*SUPPLIED RECORDS*:
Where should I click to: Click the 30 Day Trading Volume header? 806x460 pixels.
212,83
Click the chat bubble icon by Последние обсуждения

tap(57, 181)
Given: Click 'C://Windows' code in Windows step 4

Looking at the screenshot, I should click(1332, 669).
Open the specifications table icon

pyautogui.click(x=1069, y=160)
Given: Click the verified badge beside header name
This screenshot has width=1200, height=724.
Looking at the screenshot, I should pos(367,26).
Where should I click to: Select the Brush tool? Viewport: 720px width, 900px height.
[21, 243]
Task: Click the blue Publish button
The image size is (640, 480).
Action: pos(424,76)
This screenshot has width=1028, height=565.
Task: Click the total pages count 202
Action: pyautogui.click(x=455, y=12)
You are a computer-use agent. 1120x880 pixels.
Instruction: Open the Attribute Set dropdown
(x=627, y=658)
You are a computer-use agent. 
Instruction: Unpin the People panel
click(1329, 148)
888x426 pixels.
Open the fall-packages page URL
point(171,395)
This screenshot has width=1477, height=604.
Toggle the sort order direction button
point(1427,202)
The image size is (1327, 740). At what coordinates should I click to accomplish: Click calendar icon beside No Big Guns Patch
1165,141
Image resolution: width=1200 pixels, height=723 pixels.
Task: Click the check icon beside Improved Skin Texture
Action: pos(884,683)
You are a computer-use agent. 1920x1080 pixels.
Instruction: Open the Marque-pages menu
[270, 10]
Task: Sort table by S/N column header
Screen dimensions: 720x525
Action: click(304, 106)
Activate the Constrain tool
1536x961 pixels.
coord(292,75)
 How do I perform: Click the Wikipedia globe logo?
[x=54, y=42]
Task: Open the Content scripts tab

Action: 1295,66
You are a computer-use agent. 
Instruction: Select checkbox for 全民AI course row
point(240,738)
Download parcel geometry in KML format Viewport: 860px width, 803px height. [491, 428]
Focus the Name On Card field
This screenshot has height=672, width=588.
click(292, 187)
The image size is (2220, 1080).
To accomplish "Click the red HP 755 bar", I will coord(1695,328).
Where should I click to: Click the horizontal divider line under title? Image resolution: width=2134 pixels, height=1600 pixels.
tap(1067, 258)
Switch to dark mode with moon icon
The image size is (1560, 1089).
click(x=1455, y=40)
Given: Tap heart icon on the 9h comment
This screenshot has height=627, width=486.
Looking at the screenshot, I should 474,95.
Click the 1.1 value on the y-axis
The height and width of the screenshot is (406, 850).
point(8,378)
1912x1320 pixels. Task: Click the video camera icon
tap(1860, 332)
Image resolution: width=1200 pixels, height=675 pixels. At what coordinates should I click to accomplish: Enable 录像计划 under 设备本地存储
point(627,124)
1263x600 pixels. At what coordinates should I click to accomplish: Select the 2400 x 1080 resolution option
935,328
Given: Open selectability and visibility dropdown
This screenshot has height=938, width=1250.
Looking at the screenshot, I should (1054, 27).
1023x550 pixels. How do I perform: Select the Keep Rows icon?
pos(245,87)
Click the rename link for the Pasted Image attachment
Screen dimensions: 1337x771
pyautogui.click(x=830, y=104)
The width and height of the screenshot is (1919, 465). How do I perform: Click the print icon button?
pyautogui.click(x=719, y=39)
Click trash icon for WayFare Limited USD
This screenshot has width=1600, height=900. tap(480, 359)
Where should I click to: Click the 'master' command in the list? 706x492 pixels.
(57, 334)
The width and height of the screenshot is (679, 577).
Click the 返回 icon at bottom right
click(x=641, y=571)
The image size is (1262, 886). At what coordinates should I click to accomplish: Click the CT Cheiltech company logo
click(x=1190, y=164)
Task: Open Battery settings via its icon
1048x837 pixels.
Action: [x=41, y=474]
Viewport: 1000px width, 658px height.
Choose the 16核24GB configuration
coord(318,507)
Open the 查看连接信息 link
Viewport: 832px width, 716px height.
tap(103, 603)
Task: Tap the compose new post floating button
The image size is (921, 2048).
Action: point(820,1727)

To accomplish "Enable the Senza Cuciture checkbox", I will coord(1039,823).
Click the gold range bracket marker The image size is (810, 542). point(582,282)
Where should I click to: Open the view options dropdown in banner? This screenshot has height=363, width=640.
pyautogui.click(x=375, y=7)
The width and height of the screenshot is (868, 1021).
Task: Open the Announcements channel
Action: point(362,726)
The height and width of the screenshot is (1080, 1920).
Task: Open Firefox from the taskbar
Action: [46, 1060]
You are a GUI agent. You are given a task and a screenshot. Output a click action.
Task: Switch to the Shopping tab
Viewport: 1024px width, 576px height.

*TASK BRIEF*: Reproduce the records, starting at the first line and going on through the line with "point(1427,202)". Substitute "heading" for every "header" and leave everything else unchanged.

*RESULT*:
Where should I click to: Click the 30 Day Trading Volume heading? 806x460 pixels.
212,83
Click the chat bubble icon by Последние обсуждения

tap(57, 181)
Given: Click 'C://Windows' code in Windows step 4

Looking at the screenshot, I should click(1332, 669).
Open the specifications table icon

pyautogui.click(x=1069, y=160)
Given: Click the verified badge beside heading name
This screenshot has width=1200, height=724.
Looking at the screenshot, I should pos(367,26).
Where should I click to: Select the Brush tool? Viewport: 720px width, 900px height.
[21, 243]
Task: Click the blue Publish button
The image size is (640, 480).
Action: pos(424,76)
This screenshot has width=1028, height=565.
Task: Click the total pages count 202
Action: pyautogui.click(x=455, y=12)
You are a computer-use agent. 1120x880 pixels.
Instruction: Open the Attribute Set dropdown
(x=627, y=658)
You are a computer-use agent. 
Instruction: Unpin the People panel
click(1329, 148)
888x426 pixels.
Open the fall-packages page URL
point(171,395)
This screenshot has width=1477, height=604.
Toggle the sort order direction button
point(1427,202)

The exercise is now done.